* [Material provided]:
....

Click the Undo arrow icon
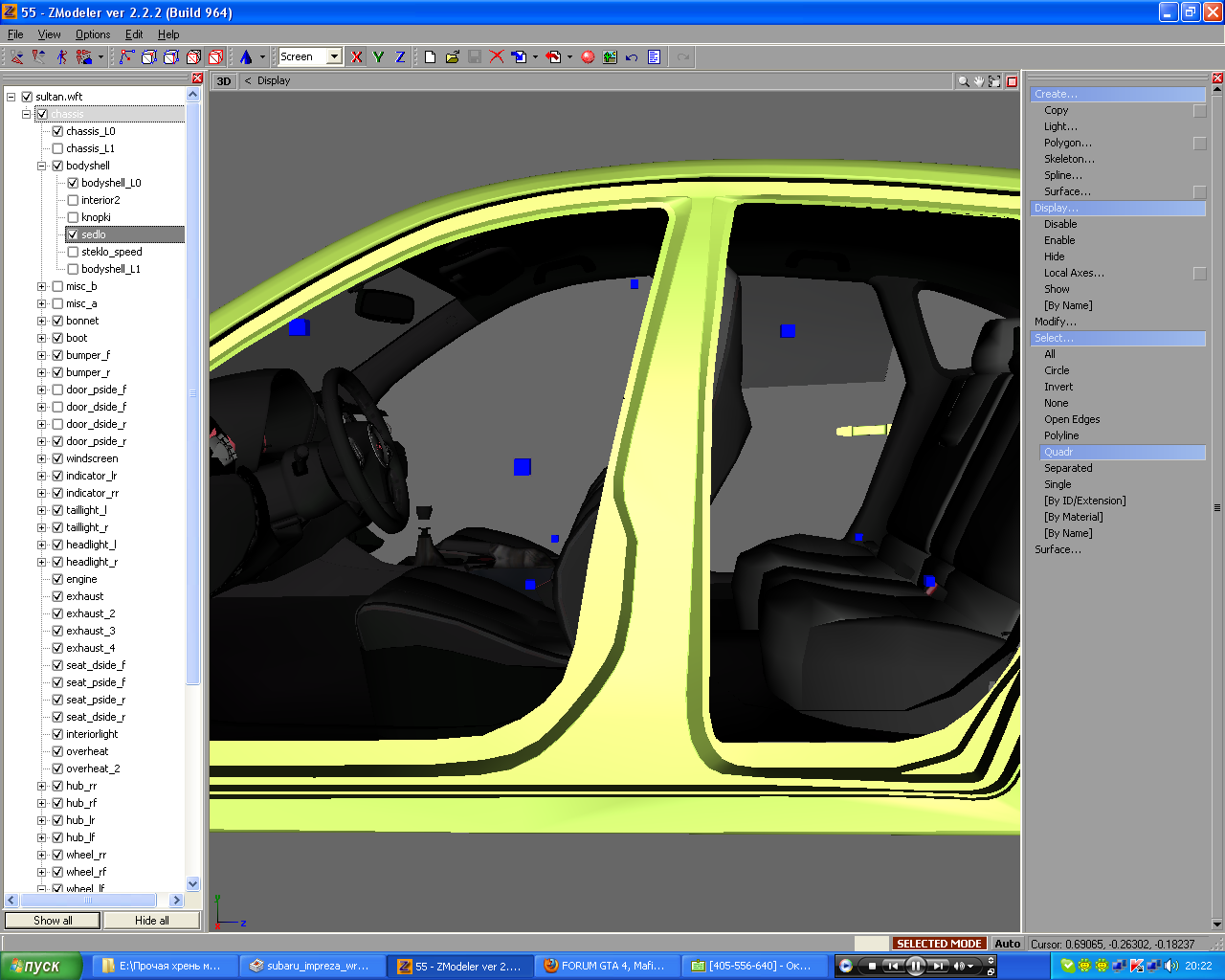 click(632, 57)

....

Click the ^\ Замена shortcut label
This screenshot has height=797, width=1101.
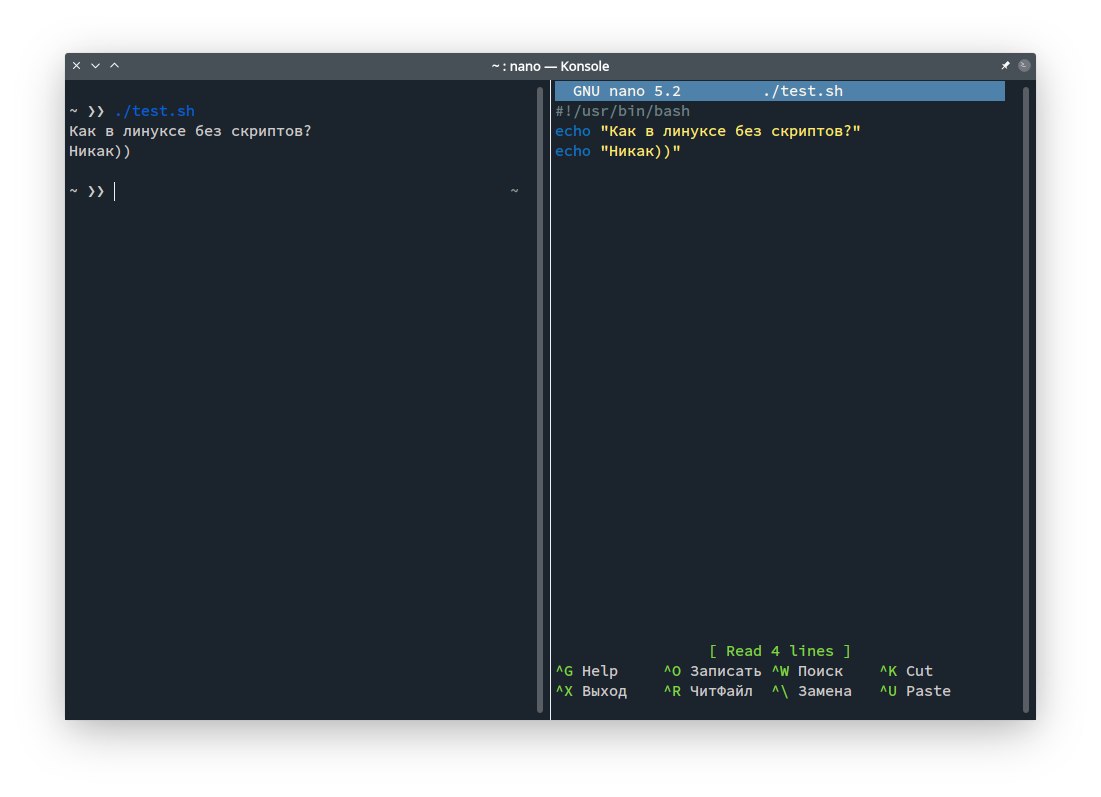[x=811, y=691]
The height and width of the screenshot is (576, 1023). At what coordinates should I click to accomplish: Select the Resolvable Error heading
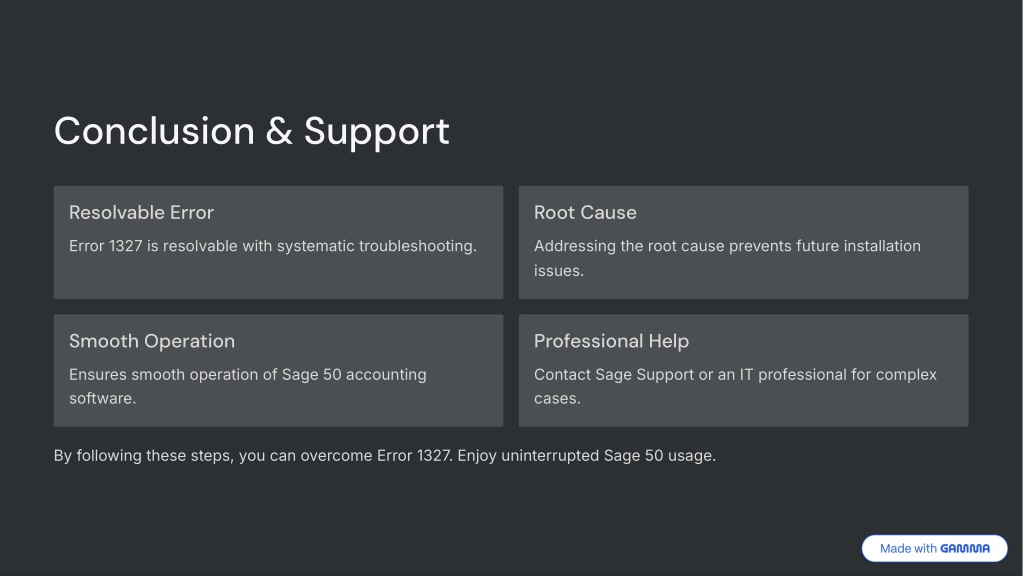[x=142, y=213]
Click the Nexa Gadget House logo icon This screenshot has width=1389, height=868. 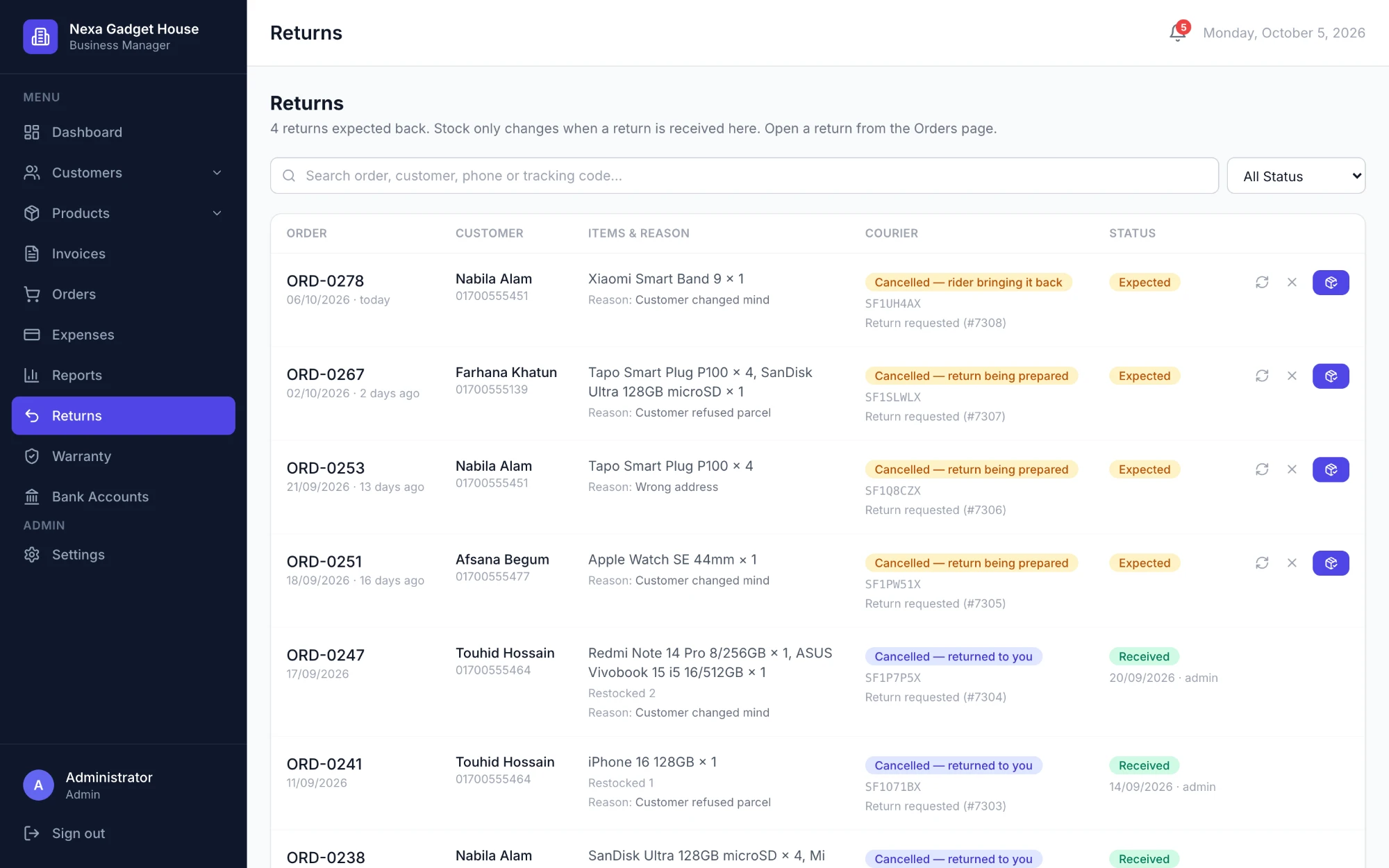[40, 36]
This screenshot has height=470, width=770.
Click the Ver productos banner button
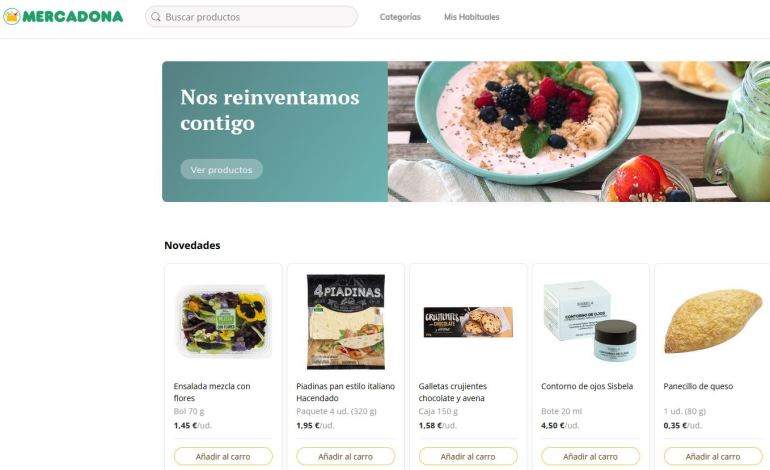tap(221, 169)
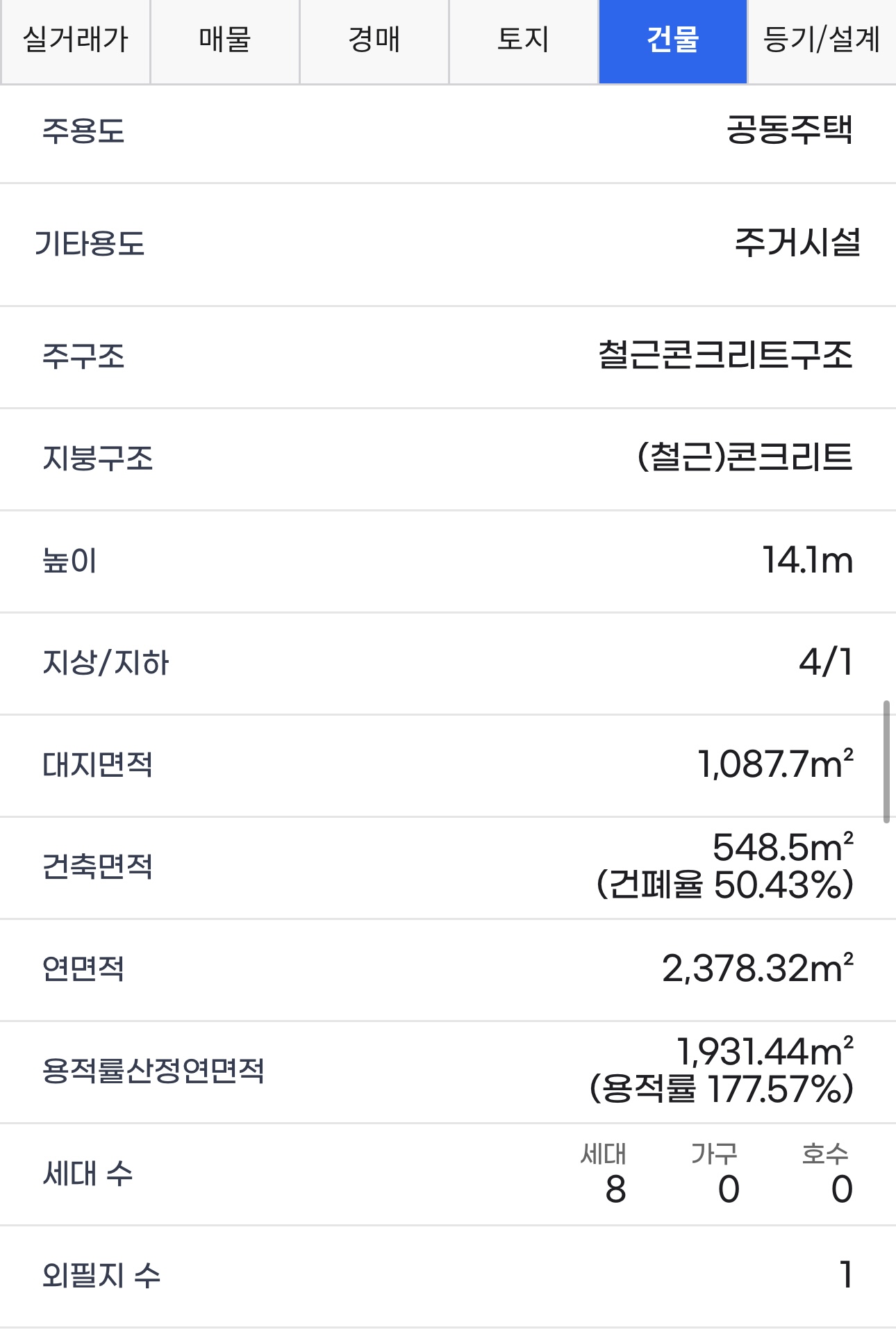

....

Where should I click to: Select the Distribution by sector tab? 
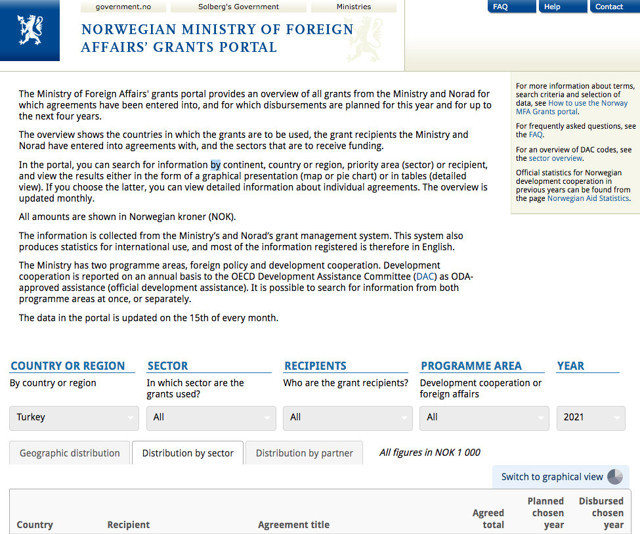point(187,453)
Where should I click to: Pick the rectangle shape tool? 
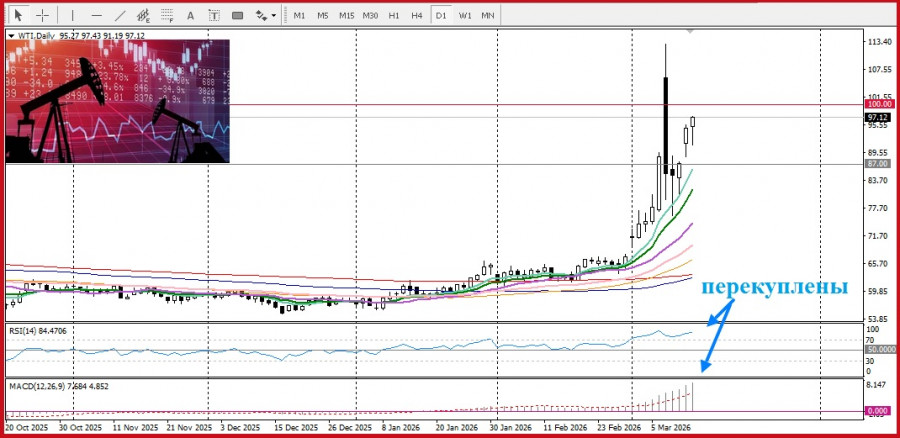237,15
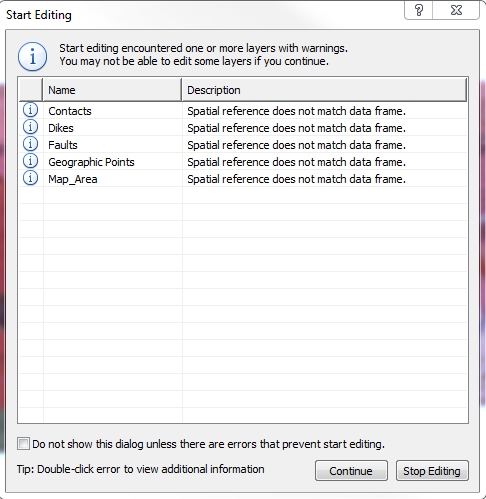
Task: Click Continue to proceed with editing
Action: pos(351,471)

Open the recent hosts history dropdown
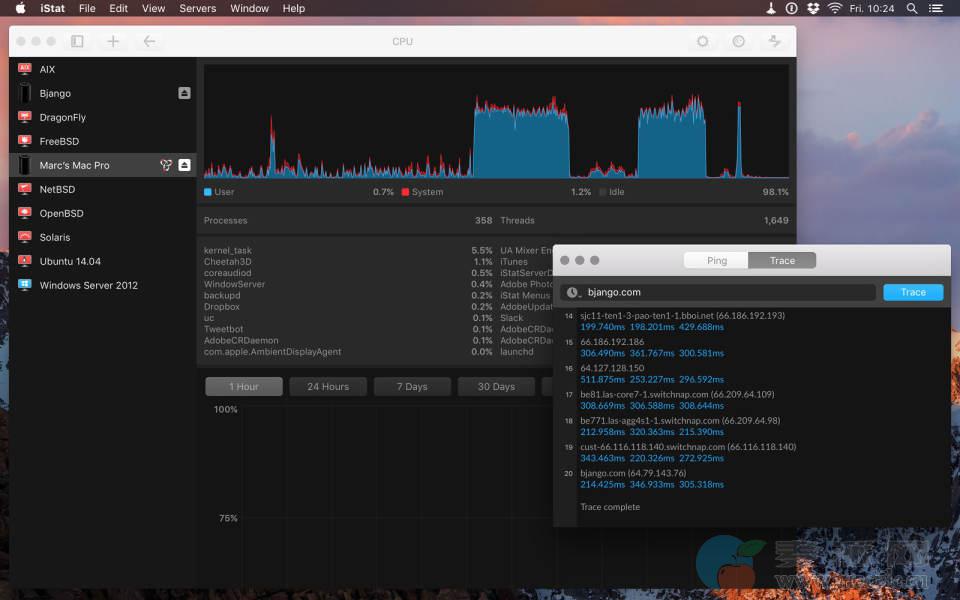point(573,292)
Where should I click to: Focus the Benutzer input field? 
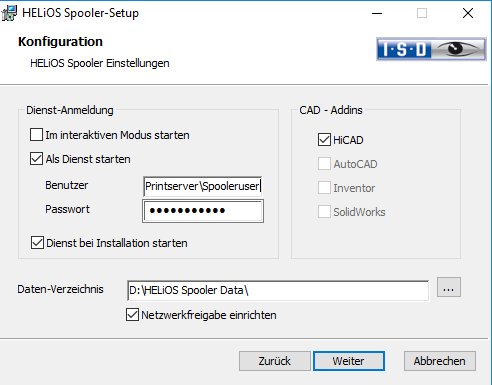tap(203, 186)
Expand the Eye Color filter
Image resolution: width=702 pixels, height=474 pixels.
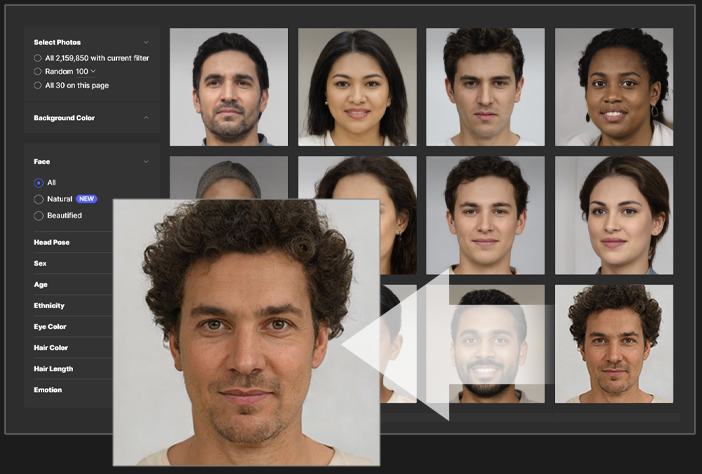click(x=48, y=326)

....

* [Exercise description]: Reproduce the listing above exactly from the line containing "Where should I click to: Pick" up to and including the line containing "Expand the Eye Color filter", omitting any images and everything outside those lines.

* [Reply]:
Where should I click to: Pick the rectangle shape tool? 
237,15
Task: Click Continue to proceed with editing
Action: pos(351,471)

Open the recent hosts history dropdown
point(573,292)
Where should I click to: Focus the Benutzer input field? 
tap(203, 186)
Expand the Eye Color filter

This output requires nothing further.